[Available data]

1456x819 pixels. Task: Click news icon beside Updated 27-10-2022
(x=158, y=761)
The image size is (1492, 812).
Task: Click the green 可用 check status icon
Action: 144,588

[/Available data]

• _Action item_
Each entry above needs to be returned exactly as written.

• _Response area_
1456x819 pixels. Task: Click news icon beside Updated 27-10-2022
(x=158, y=761)
The image size is (1492, 812).
Task: Click the green 可用 check status icon
Action: 144,588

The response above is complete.